═════ Supplied data

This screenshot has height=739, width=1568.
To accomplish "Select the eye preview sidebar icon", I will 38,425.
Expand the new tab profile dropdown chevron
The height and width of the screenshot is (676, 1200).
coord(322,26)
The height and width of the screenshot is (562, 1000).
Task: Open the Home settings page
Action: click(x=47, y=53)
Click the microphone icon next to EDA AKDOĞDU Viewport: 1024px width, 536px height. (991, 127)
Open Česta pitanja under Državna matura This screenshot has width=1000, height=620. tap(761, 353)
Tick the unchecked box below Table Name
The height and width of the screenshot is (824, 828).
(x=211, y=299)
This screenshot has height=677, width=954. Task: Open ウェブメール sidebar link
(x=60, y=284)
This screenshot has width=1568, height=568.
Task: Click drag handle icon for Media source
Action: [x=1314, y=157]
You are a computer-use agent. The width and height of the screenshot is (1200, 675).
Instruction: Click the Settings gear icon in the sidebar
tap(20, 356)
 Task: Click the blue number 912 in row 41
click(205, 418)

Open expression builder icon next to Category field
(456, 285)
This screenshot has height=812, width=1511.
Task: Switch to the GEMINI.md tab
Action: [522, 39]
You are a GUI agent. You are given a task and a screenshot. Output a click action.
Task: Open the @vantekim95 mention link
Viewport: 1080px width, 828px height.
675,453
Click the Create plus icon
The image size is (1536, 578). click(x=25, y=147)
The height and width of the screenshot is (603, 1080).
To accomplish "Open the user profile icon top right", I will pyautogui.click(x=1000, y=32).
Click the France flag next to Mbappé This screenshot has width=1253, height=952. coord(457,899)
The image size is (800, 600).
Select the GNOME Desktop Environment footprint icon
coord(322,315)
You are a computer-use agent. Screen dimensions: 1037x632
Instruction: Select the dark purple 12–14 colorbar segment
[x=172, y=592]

══════════

### Goal of the exercise
Copy out all of the data. Keep every word unchanged.

### Your response
This screenshot has height=739, width=1568.
To accomplish "Select the eye preview sidebar icon", I will 38,425.
Expand the new tab profile dropdown chevron
The height and width of the screenshot is (676, 1200).
coord(322,26)
The height and width of the screenshot is (562, 1000).
Task: Open the Home settings page
Action: click(x=47, y=53)
Click the microphone icon next to EDA AKDOĞDU Viewport: 1024px width, 536px height. (991, 127)
Open Česta pitanja under Državna matura This screenshot has width=1000, height=620. tap(761, 353)
Tick the unchecked box below Table Name
The height and width of the screenshot is (824, 828).
(x=211, y=299)
This screenshot has height=677, width=954. Task: Open ウェブメール sidebar link
(x=60, y=284)
This screenshot has width=1568, height=568.
Task: Click drag handle icon for Media source
Action: [x=1314, y=157]
You are a computer-use agent. The width and height of the screenshot is (1200, 675).
Instruction: Click the Settings gear icon in the sidebar
tap(20, 356)
 Task: Click the blue number 912 in row 41
click(205, 418)

Open expression builder icon next to Category field
(456, 285)
This screenshot has height=812, width=1511.
Task: Switch to the GEMINI.md tab
Action: [522, 39]
You are a GUI agent. You are given a task and a screenshot. Output a click action.
Task: Open the @vantekim95 mention link
Viewport: 1080px width, 828px height.
675,453
Click the Create plus icon
The image size is (1536, 578). click(x=25, y=147)
The height and width of the screenshot is (603, 1080).
To accomplish "Open the user profile icon top right", I will pyautogui.click(x=1000, y=32).
Click the France flag next to Mbappé This screenshot has width=1253, height=952. coord(457,899)
The image size is (800, 600).
Select the GNOME Desktop Environment footprint icon
coord(322,315)
You are a computer-use agent. Screen dimensions: 1037x632
Instruction: Select the dark purple 12–14 colorbar segment
[x=172, y=592]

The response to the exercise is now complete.